Er is bij sommigen wel eens twijfel over deze bevindingen, maar het gaat steeds om serieus en zorgvuldig onderzoek. Bovendien versterken de uitkomsten elkaar. Als sociale contacten afnemen, zou je ook verwachten dat het vertrouwen afneemt en narcisme toeneemt. En dat blijkt dus ook zo te zijn.

Hoe zou het komen? Dit onderzoek kan laten zien dat het samenhangt met hoe het met de economie gaat en met de maatschappelijke ongelijkheid. Als de inkomensongelijkheid toeneemt, gaan mensen elkaar minder vertrouwen. (Ja, dan denk je aan de aangewakkerde statuscompetitie.) En als de armoede toeneemt, gaat het vertrouwen in instituties achteruit.

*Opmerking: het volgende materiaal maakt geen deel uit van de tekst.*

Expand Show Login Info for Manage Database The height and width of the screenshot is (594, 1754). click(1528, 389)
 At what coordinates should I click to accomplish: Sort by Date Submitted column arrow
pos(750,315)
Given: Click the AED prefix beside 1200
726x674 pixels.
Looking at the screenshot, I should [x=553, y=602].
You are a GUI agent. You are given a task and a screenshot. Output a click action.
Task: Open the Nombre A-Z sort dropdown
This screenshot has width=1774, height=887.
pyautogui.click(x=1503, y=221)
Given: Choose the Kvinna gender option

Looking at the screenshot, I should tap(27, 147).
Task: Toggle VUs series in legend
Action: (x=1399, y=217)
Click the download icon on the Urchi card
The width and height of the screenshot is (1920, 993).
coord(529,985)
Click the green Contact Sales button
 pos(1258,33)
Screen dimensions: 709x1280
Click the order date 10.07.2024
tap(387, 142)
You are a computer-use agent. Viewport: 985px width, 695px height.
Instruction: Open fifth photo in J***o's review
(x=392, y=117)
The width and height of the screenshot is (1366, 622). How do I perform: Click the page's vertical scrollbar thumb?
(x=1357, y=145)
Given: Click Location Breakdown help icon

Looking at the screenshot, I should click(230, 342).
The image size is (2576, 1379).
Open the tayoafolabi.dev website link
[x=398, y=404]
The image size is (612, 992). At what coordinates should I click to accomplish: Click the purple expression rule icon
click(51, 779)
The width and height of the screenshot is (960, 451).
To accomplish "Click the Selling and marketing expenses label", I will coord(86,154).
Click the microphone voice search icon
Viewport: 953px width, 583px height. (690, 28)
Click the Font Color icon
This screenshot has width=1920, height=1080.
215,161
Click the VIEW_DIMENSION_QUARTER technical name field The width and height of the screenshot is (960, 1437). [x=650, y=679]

Het is niet verrassend. Maar het lijkt niet prettig om dat alles om je heen te zien gebeuren. En goed voor de democratie kan het niet zijn. In ons land hebben we (nog) minder ongelijkheid en armoede dan in de Verenigde Staten. Maar is er in Nederland eigenlijk al eens op een rij gezet hoe het vertrouwen zich in de tijd heeft ontwikkeld?